### WHAT IS BEING ASKED
List every non-monetary award that the compensation guidance below says may be made.

### DOCUMENT SEGMENT
— begin —
Irrespective of the number of instances of inconvenience or the extent of the inconvenience you have suffered, the maximum amount of compensation we can recommend is $9,000. This limit applies even if more than one person – such as a husband and wife – complains of inconvenience.
A limited liability company can claim compensation for inconvenience, such as damage to its reputation. But individuals pursuing a complaint on behalf of a company and its directors and shareholders cannot also claim compensation for inconvenience they have personally experienced, such as stress.
Size of inconvenience payments
It is extremely rare for us to recommend payments of more than $2,000. We will typically do this if:
- the inconvenience was prolonged or will continue for a long time
- your bank’s wrongdoing will permanently affect you
- your health has suffered
- your relationships with third parties have suffered
- you went through a period of unnecessary financial hardship
- your physical safety was compromised (such as through a privacy breach that disclosed your address to a former partner against whom you had a restraining order).
You may be able to claim compensation for some of your expenses in bringing your complaint to us. However, we rarely recommend compensation for these expenses. Our services are free and easy to use, so if you hire a lawyer, accountant or any other professional to help you with your complaint once we begin looking at it, we are unlikely to reimburse you for those costs.
If you intend claiming for incidental expenses, you should keep all relevant receipts and supporting evidence.
Other ways to resolve your complaint
As well as recommending compensation, we may make non-monetary awards such as:
- forgiving or varying a debt, including varying the interest rate on a loan
- varying, rectifying, setting aside or reinstating a contract
- releasing a security for debt
- meeting a claim under an insurance policy by, for example repairing, reinstating or replacing items of property.
— end —
### RECORDED DATA
— begin —
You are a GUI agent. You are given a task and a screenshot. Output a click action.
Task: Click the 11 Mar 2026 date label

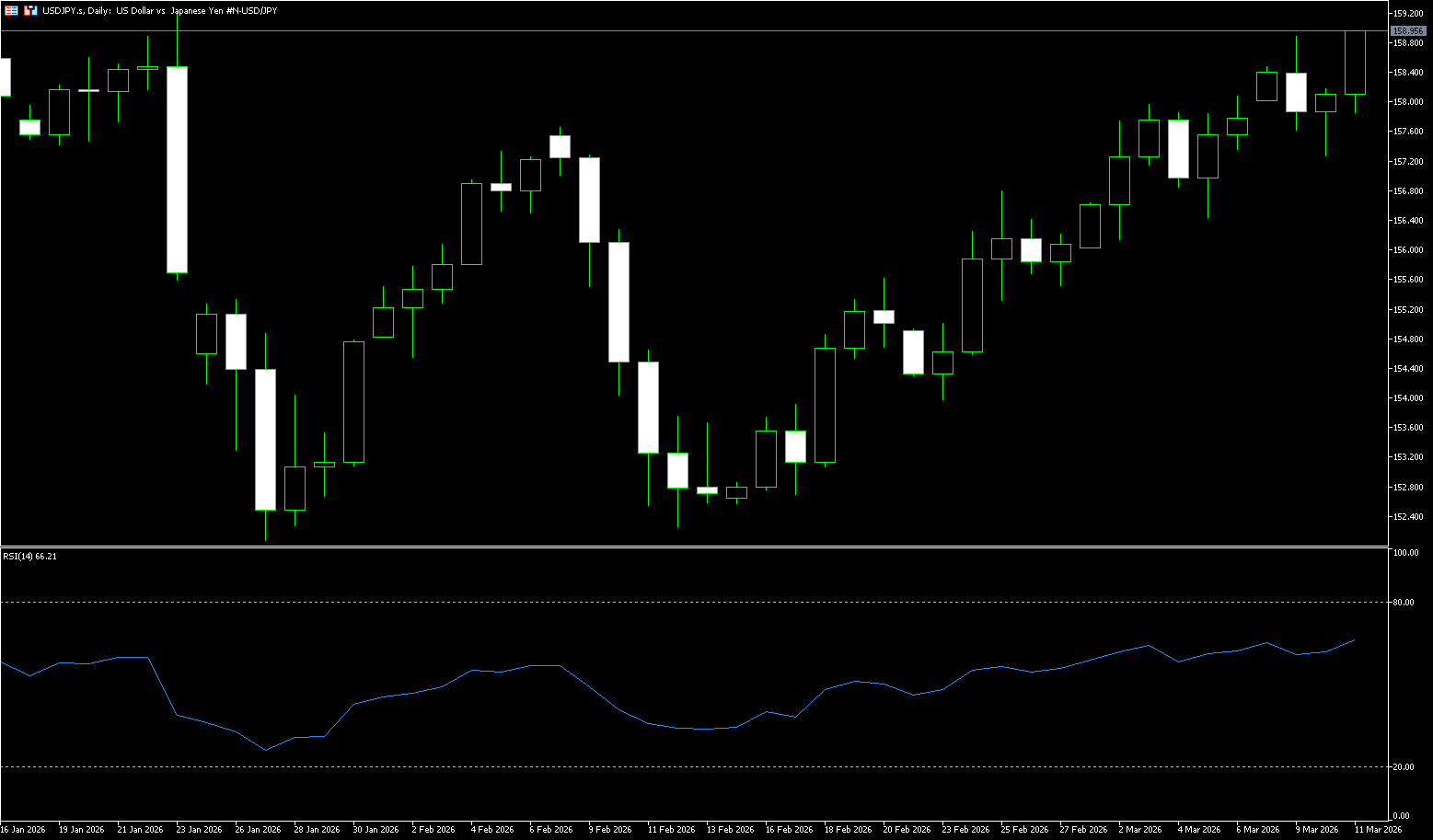(1379, 829)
— end —
### SOLUTION
- Forgiving or varying a debt, including varying the interest rate on a loan
- Varying, rectifying, setting aside or reinstating a contract
- Releasing a security for debt
- Meeting a claim under an insurance policy, for example by repairing, reinstating or replacing items of property